As long as I'm not getting mixed signals anymore, I'm confident we can find a way thru this.... my sexual needs can be taken care of in many ways and keeping us grounded and together will have to manifest in a different way



DownByTheRiver said:


> When you were young and before kids, did she ever initiate, or is that, like many women, just not normal for her? So if you told her the ball is in her court and she used to initiate, that's fine and maybe something will come of it; but if that never was something she was doing, it's going to be a long wait. I certainly understand not wanting all the rejection.
> 
> You seem to really know when her times are, her schedule for when she is saying yes. That certainly seems like the safest route at this point if she isn't the initiating type.


Its been a long time since I turned it over to her to initiate. She never had a problem with it before and the frequency hasn't changed since. 

Thanks for the feedback! Really got me thinking

NN


----------



## NASCARNick (Feb 4, 2021)

Blondilocks said:


> Don't you think it's time you figured out that it isn't you?

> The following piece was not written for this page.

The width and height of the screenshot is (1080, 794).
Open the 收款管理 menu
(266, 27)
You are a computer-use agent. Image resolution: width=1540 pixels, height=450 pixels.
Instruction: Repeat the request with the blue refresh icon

Lol, only took me 15 years!

NN


----------



## DownByTheRiver (Jul 2, 2020)

NASCARNick said:


> It absolutely has changed me. The "connection" with my kids is substantially different than that i am seeking with my wife, though.
> 
> 
> 
> ...


Maybe leaving it to her and being clear that you're weary of being shot down and so you're going to leave it up to her to initiate or just let you know will produce some results or at least keep you from being rejected as much. I think you need to suggest that you have a sign that is nonverbal because women can be very timid about initiating and feeling embarrassed sometimes. So work out something or even just ask her if she would be most comfortable just coming up and being affectionate or just telling you she's in the mood or whether she would rather have some sort of signal. I mean maybe she puts on a red bra when she's in the mood or something like that. Hope you work it out. There is always the possibility that she just isn't going to be completely truthful because she doesn't want to hurt you because she does love you. So maybe in more indirect sign would work for her. if she tells you she's most comfortable if you just keep initiating then you need to be really honest with her until her that it's really kind of hurting your feelings to get rejected and that you just need a break from initiating right now.


----------



## Blondilocks (Jul 4, 2013)

The advice isn't passive aggressive. You can use the law of diminishing returns or the Pareto principle if it helps to decide where to invest your energy. One thing is for sure, your wife doesn't see value in investing energy in your sex life or marriage. And, make no mistake - investing in your sex life is investing in your marriage.


----------



## NASCARNick (Feb 4, 2021)

DownByTheRiver said:


> Maybe leaving it to her and being clear that you're weary of being shot down and so you're going to leave it up to her to initiate or just let you know will produce some results or at least keep you from being rejected as much. I think you need to suggest that you have a sign that is nonverbal because women can be very timid about initiating and feeling embarrassed sometimes.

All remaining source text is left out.